• [Exercise goal] Up to and including the line with "[Американский военный борт", output the records exactly as they appear.
#### Material for this task
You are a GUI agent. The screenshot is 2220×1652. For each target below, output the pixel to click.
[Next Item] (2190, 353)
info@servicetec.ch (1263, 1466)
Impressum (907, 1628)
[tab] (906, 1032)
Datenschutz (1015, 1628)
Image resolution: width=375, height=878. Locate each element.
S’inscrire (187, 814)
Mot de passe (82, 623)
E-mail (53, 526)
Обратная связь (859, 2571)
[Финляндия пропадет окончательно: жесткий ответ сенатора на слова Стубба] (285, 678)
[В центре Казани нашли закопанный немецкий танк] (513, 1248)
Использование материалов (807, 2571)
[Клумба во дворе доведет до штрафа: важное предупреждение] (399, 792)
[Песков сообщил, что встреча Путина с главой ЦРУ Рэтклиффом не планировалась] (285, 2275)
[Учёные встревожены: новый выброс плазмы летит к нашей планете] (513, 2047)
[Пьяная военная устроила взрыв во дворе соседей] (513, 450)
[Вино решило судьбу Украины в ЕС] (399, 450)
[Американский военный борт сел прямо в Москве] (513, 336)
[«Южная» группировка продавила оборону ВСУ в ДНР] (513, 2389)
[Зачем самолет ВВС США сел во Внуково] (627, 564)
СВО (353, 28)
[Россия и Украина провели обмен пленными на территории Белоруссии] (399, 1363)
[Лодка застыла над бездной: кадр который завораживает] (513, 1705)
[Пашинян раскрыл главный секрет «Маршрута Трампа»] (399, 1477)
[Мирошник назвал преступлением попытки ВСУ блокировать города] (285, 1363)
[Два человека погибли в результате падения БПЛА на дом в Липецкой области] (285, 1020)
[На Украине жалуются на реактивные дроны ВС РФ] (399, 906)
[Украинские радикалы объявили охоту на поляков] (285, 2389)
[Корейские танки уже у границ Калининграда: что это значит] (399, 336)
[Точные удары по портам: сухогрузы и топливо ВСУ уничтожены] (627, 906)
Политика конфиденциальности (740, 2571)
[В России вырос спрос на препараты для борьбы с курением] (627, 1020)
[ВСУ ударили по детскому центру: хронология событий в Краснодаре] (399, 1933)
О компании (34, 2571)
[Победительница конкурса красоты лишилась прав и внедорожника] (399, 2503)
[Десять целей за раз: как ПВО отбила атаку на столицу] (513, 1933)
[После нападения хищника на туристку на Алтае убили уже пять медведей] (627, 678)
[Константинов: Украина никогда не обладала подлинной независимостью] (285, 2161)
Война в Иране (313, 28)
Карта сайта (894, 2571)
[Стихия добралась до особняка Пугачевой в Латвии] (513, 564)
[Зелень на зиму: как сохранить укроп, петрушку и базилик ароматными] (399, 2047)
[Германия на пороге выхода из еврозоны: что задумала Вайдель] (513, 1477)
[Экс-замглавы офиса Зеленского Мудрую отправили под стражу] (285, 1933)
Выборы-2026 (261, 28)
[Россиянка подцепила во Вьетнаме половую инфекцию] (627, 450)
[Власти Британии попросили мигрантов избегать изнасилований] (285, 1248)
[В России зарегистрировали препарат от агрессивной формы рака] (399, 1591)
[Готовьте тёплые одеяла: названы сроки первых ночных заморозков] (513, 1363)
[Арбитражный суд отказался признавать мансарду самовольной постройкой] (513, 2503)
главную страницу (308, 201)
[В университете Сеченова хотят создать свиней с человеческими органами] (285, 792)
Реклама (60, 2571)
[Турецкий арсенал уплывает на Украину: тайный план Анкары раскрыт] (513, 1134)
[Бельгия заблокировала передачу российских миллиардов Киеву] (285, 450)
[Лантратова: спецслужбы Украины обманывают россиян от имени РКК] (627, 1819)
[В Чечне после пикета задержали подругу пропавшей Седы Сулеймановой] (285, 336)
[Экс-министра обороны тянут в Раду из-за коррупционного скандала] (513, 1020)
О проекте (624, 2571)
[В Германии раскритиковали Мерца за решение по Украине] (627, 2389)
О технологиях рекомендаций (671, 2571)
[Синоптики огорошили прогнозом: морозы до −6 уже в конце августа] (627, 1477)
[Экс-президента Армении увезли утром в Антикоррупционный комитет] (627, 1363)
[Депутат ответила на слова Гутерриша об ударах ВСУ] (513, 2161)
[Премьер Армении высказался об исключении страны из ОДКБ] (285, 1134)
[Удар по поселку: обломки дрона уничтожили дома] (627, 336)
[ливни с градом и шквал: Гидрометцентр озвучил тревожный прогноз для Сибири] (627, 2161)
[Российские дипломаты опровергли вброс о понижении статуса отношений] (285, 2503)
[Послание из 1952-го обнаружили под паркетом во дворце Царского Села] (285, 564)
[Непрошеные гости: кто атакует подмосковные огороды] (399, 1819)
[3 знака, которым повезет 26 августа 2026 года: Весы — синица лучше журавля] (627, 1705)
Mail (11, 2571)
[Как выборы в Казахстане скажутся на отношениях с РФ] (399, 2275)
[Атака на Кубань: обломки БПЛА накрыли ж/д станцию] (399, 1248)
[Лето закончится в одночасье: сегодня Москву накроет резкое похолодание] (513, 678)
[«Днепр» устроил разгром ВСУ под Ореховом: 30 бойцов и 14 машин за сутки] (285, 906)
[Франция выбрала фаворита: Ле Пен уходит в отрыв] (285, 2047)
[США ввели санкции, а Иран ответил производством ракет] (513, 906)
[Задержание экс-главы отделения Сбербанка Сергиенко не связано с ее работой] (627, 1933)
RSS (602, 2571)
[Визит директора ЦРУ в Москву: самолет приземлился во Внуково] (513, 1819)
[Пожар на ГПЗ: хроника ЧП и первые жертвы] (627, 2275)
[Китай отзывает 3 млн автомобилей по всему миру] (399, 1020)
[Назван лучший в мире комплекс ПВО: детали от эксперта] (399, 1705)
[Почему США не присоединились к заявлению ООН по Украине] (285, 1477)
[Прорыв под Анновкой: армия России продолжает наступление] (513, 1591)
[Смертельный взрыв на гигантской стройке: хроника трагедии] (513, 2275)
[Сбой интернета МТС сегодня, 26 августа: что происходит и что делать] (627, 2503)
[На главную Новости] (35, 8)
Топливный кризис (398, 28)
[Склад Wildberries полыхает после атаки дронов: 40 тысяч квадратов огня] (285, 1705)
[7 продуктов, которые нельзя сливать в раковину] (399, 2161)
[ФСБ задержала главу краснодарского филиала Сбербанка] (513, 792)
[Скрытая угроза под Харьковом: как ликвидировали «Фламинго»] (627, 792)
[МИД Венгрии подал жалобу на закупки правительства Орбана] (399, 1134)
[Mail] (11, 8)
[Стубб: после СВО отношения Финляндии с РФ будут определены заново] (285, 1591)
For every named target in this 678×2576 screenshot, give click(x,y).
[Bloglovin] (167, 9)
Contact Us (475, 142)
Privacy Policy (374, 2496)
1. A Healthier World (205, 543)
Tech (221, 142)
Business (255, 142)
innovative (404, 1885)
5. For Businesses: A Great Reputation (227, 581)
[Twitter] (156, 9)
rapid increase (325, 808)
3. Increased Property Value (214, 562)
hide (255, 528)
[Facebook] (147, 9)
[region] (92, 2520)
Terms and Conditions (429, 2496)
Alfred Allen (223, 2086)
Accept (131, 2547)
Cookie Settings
########
• [Completed exercise]
You are a GUI agent. The screenshot is 2220×1652. For each target below, output the pixel to click.
[Next Item] (2190, 353)
info@servicetec.ch (1263, 1466)
Impressum (907, 1628)
[tab] (906, 1032)
Datenschutz (1015, 1628)
Image resolution: width=375, height=878. Locate each element.
S’inscrire (187, 814)
Mot de passe (82, 623)
E-mail (53, 526)
Обратная связь (859, 2571)
[Финляндия пропадет окончательно: жесткий ответ сенатора на слова Стубба] (285, 678)
[В центре Казани нашли закопанный немецкий танк] (513, 1248)
Использование материалов (807, 2571)
[Клумба во дворе доведет до штрафа: важное предупреждение] (399, 792)
[Песков сообщил, что встреча Путина с главой ЦРУ Рэтклиффом не планировалась] (285, 2275)
[Учёные встревожены: новый выброс плазмы летит к нашей планете] (513, 2047)
[Пьяная военная устроила взрыв во дворе соседей] (513, 450)
[Вино решило судьбу Украины в ЕС] (399, 450)
[Американский военный борт сел прямо в Москве] (513, 336)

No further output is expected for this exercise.